[Description of the task] Whenever the string "Refund" appears in a line of the listing below, that line counts. Say how many lines count, and give nothing else.

•••••

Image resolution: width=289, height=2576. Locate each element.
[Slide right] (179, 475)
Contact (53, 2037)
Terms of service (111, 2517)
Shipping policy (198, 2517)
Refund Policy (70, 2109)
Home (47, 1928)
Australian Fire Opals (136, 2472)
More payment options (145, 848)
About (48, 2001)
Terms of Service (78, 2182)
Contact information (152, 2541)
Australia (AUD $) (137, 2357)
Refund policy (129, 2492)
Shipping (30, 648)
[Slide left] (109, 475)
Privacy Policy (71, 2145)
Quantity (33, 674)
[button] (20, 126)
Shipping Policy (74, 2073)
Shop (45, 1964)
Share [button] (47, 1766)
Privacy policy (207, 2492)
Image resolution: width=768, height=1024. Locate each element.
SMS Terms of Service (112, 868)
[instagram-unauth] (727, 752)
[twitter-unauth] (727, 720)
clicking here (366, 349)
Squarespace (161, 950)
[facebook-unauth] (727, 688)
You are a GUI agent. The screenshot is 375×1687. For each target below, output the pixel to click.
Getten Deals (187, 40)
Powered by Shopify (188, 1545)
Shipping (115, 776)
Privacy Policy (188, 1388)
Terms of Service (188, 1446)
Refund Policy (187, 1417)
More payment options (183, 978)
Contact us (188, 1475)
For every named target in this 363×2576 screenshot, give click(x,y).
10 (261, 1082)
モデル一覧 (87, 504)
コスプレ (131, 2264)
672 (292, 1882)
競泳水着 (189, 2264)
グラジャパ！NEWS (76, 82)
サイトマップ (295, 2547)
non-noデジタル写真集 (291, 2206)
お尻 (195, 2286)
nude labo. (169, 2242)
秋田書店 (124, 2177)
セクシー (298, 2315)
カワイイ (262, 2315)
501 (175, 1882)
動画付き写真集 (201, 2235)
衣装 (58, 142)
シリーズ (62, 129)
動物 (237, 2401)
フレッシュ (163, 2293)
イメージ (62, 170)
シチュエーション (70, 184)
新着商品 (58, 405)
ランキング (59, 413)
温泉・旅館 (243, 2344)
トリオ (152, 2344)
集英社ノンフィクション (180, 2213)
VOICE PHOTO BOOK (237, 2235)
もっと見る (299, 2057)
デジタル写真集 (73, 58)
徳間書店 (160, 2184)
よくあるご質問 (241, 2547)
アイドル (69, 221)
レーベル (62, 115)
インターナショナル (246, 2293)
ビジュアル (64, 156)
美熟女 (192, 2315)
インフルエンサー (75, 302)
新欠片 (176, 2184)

•••••

[Answer space] 3